I’ve worked on experimentation platforms at Kickstarter, Spotify, and, most recently, Sawyer. At Sawyer I’m starting from scratch, designing the architecture for assigning treatment groups and tracking outcomes, thinking through the methodology for analyzing results, and building organizational processes for running rigorous experiments and learning from them. Meanwhile, I’m trying to keep things simple, use off-the-shelf technology whenever possible, and ensure buy-in from across the company.

To guide this work, I’ve been diving back into the A/B testing literature. A few papers and blog posts have been particularly helpful, so I’m documenting them here (for others, and for my future self).


I don’t think much of Uber as an organization, but it’s hard not to be impressed by their technology. This deep dive into XP, Uber’s experimentation platform, hits all my buttons, from “Bayesian optimization with contextual multi-armed-bandit tests” to “block bootstrap and delta methods to estimate standard errors.”

As a bonus feature, it’s also worth checking out Uber’s post on analyzing quantile treatment effects in experiments.

Sample sizes

Optimizing sample sizes is particularly important for early-stage companies without a lot of traffic. Chris Said has an interesting series of posts on the subject.

Also worth checking out is this paper by Elea McDonnell Feit and Ron Berman on “profit-maximizing A/B tests”.


There’s no shortage of writing on analyzing A/B tests, but a few recent posts caught my attention. Etsy wrote about the causal analysis of cannibalization in online products. LinkedIn has a piece on detecting network effects in experiments. And Convoy has a good overview of Bayesian approaches to A/B testing.

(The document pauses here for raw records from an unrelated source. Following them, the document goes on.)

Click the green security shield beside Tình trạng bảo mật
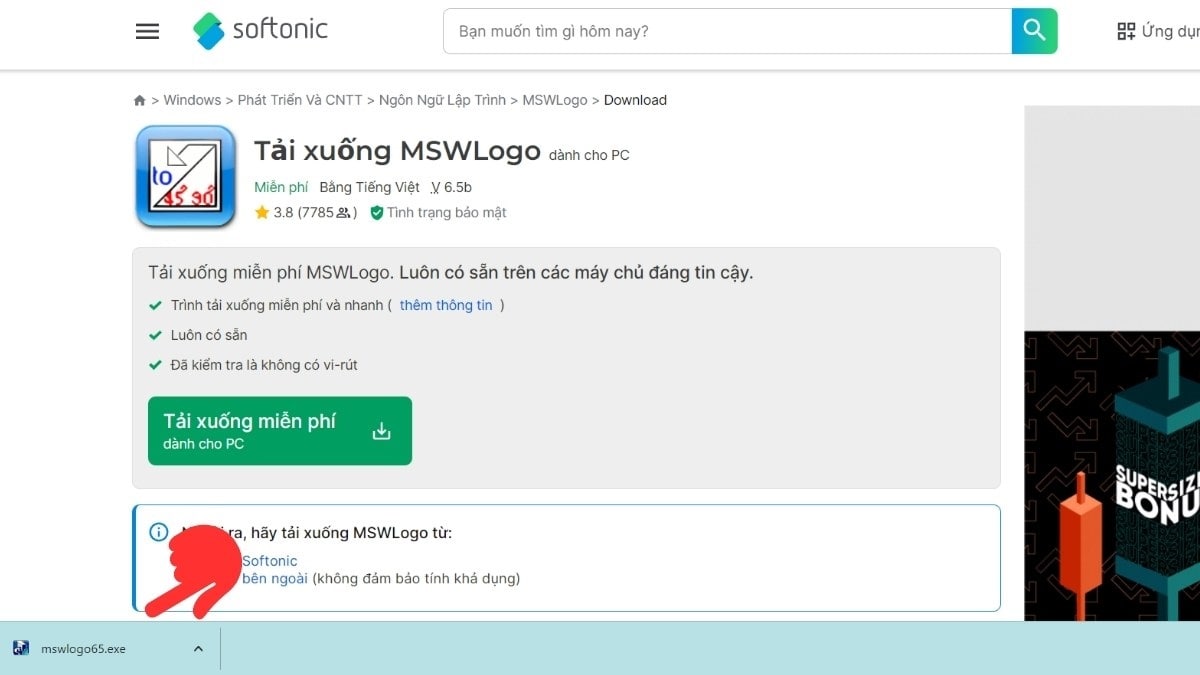1200x675 pixels. click(376, 212)
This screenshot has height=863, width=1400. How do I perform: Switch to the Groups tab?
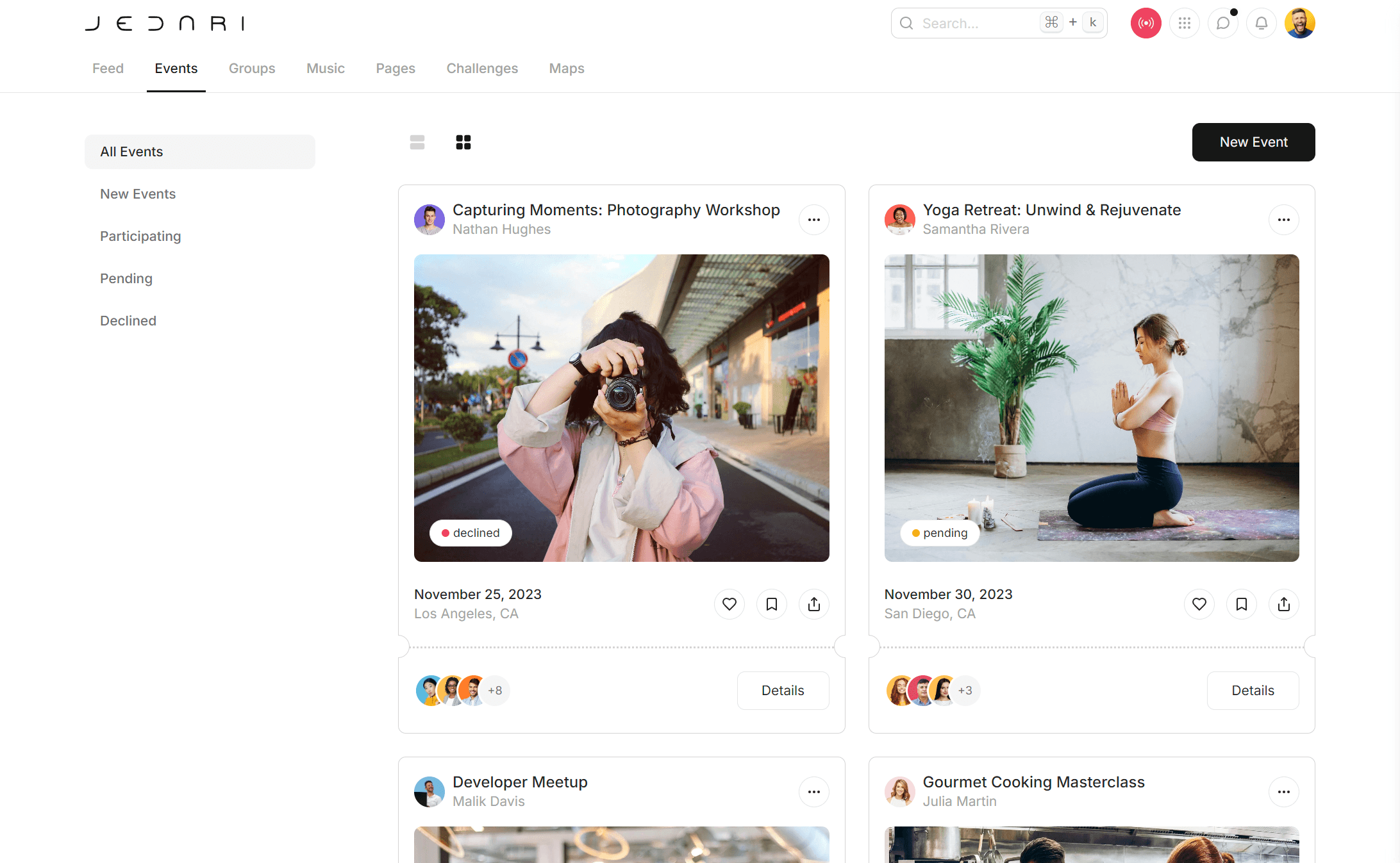pos(252,69)
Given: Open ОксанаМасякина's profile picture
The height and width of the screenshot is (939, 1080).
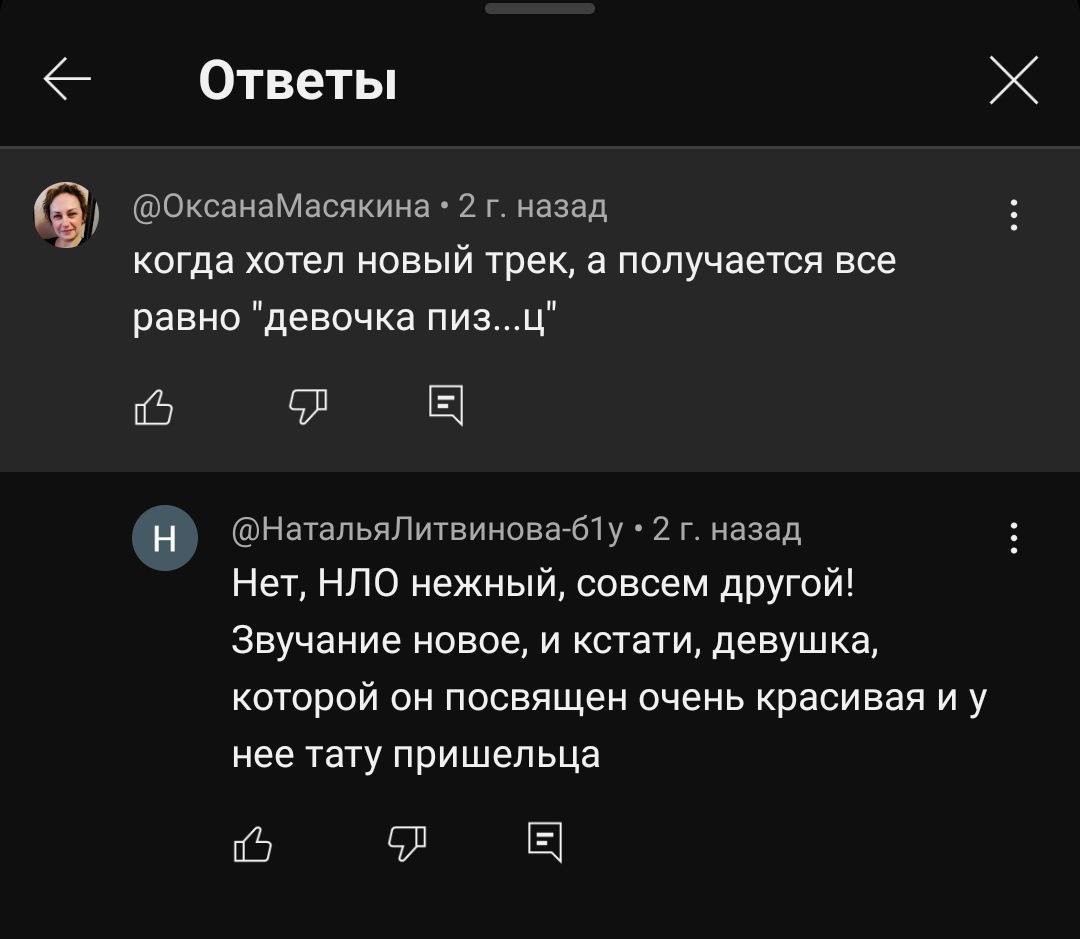Looking at the screenshot, I should coord(67,214).
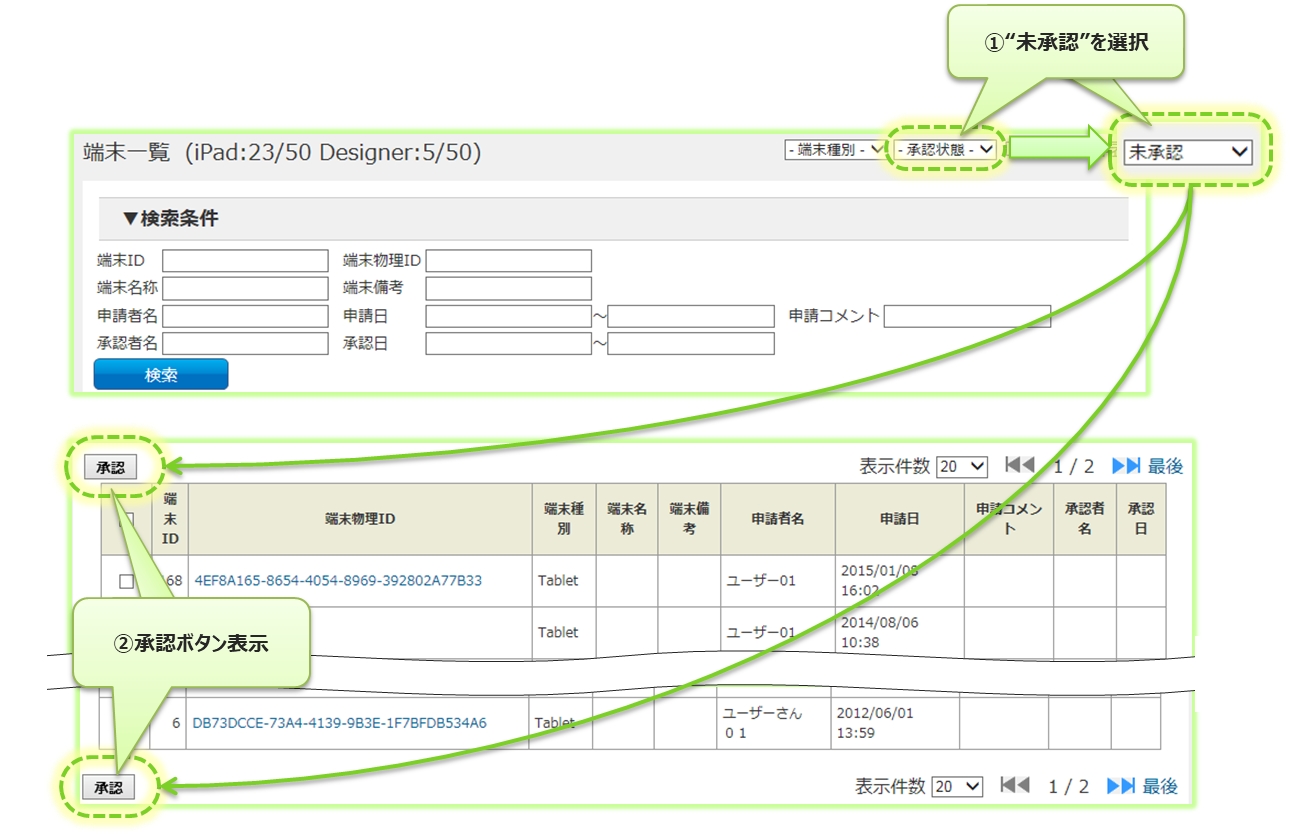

There’s a common misconception that A/B testing simply involves figuring out your minimum sample size, running a test, and calling a winner. But experimentation and causal inference are hard. There are so many places where bias may creep in, where your statistical assumptions break down, where the amount of uncertainty is not definitive enough to make a decision. As the data experts, it’s up to us to understand and manage that complexity while delivering actionable insights to our stakeholders. Hopefully the readings above can help with that critical work.